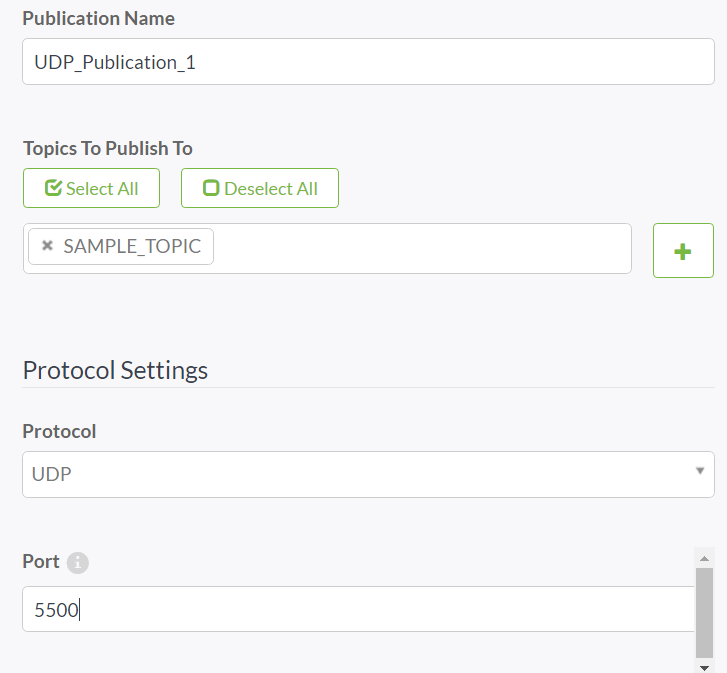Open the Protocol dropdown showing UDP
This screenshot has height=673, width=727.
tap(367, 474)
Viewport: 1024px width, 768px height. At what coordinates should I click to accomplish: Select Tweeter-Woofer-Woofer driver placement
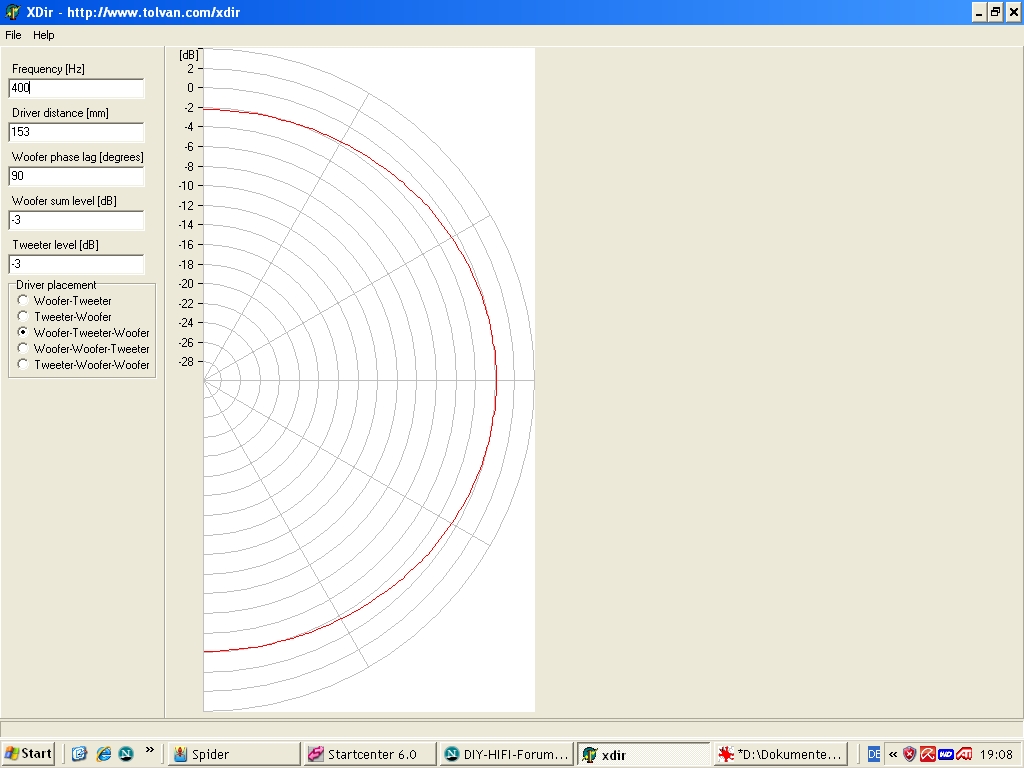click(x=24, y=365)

◇ ◇ ◇ ◇

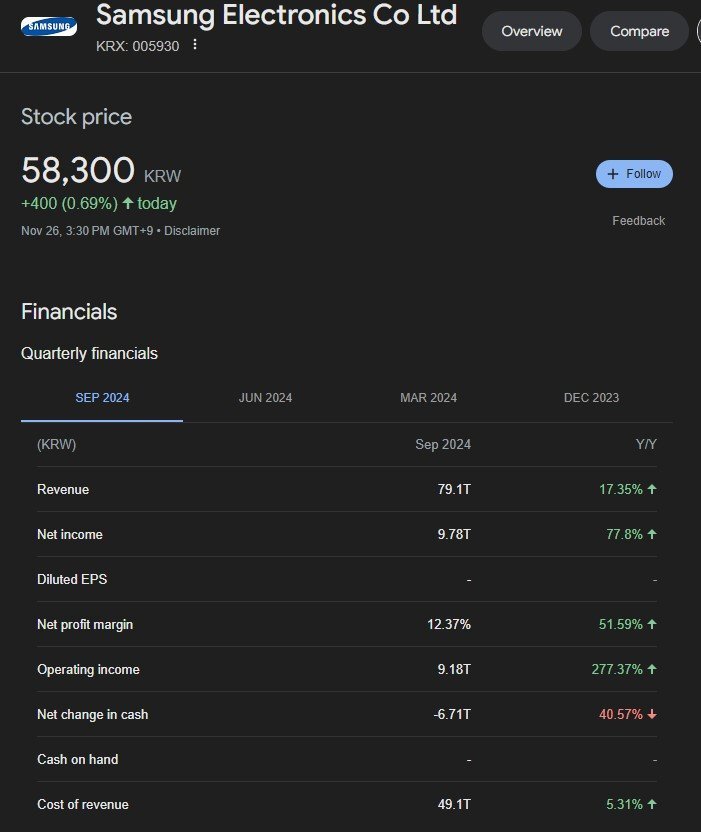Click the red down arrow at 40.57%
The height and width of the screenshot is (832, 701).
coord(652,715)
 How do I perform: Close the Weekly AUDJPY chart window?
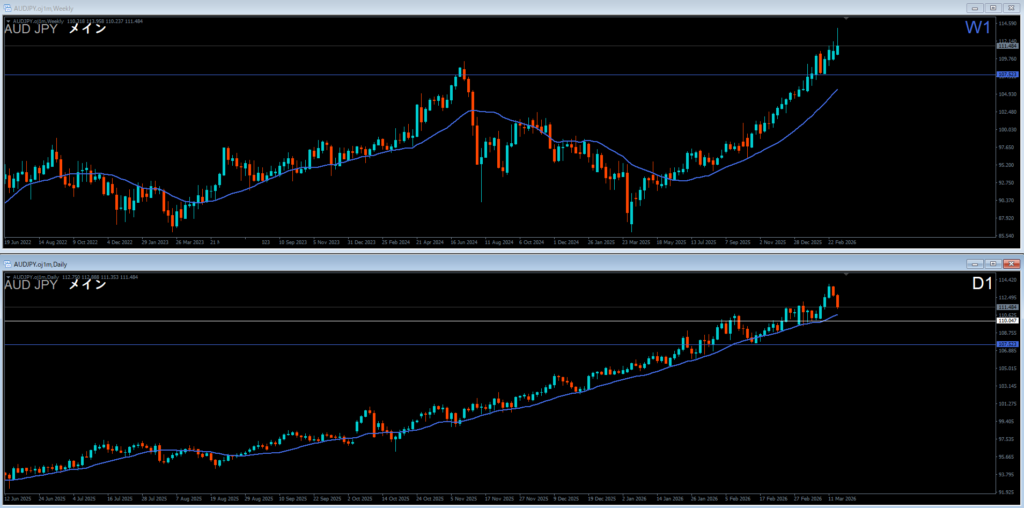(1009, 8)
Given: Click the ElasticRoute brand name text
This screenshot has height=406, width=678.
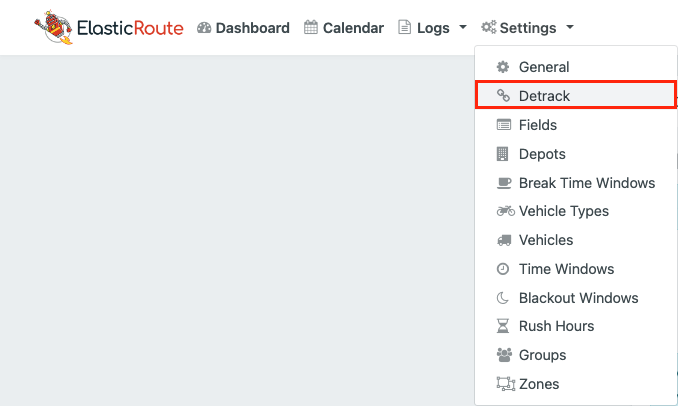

◇ ◇ ◇ ◇

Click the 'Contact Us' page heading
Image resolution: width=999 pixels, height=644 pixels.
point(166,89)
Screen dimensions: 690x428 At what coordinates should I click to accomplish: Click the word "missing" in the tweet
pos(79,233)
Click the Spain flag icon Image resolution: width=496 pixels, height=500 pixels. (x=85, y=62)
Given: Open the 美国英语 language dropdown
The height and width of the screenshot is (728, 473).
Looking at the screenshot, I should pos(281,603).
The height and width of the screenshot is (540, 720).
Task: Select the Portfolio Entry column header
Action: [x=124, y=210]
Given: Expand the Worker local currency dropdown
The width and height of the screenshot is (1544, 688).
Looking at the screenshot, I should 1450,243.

◇ ◇ ◇ ◇

▸ **Problem description**
Extract from the records above the lines from the one containing "Click the Spain" to the one containing "Given: Open the 美国英语 language dropdown", both lines included, exactly as they appear and with nothing else.

▸ **Response area**
Click the Spain flag icon Image resolution: width=496 pixels, height=500 pixels. (x=85, y=62)
Given: Open the 美国英语 language dropdown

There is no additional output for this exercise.